PPE 감지기가 올바르게 처리할 수 없는 샘플 이미지 데이터:
![]() |
권장하지 않음: 일반적이지 않은 관점이나 비정상적인 각도에서 핵심 PPE 상품을 보여주는 이미지 데이터는 피하세요.
PPE 감지기가 올바르게 처리할 수 없는 샘플 이미지 데이터:
![]() |
제한사항
- 해상도: 권장 최대 입력 동영상 해상도는 1920x1080이고 권장 최소 해상도는 160x120입니다.
- 감지 가능한 최소 객체 크기: 모델은 프레임 크기의 5% 미만을 차지하는 장면의 객체를 무시합니다.
- 밝기: 동영상 밝기가 정상이어야 합니다. 동영상 데이터가 너무 밝거나 어두우면 감지기 성능이 저하될 수 있습니다.

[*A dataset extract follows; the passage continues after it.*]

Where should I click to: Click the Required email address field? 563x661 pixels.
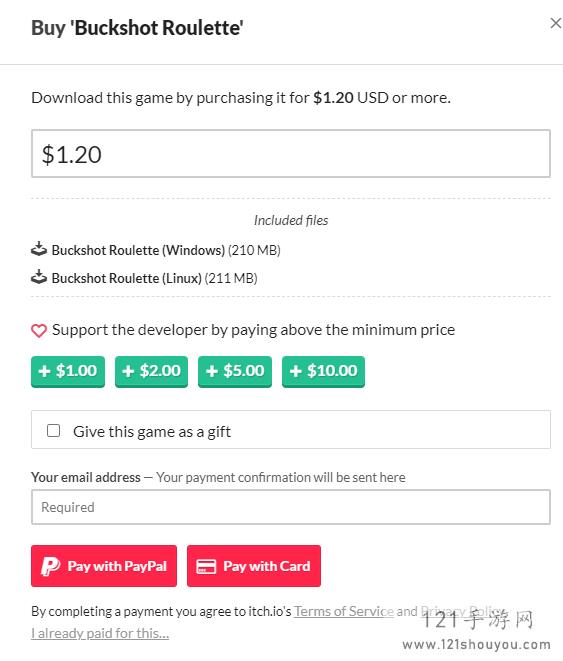pos(291,507)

- PPE 물품 배치: PPE 모델은 사람들이 PPE 물품을 제대로 사용하고 있는지 분석하는 데 중점을 둡니다. 따라서 PPE를 착용하지 않은 사람은 모델에서 무시됩니다.
- PPE 항목 유형: 이 모델은 의료용 PPE 항목이 아닌 건설 보호 장비에 중점을 둡니다. 따라서 의료 센터나 병원에서는 감지기가 제대로 작동하지 않을 수 있습니다.
- 맞춤 PPE 유형: PPE 모델은 고객 정의 PPE 항목을 지원하지 않습니다. 이 모델은 헬멧, 마스크, 장갑 감지를 지원합니다.
이 목록은 전체 목록이 아니며 이러한 제한사항과 기능은 향후 제품 수정에 따라 변경될 수 있습니다.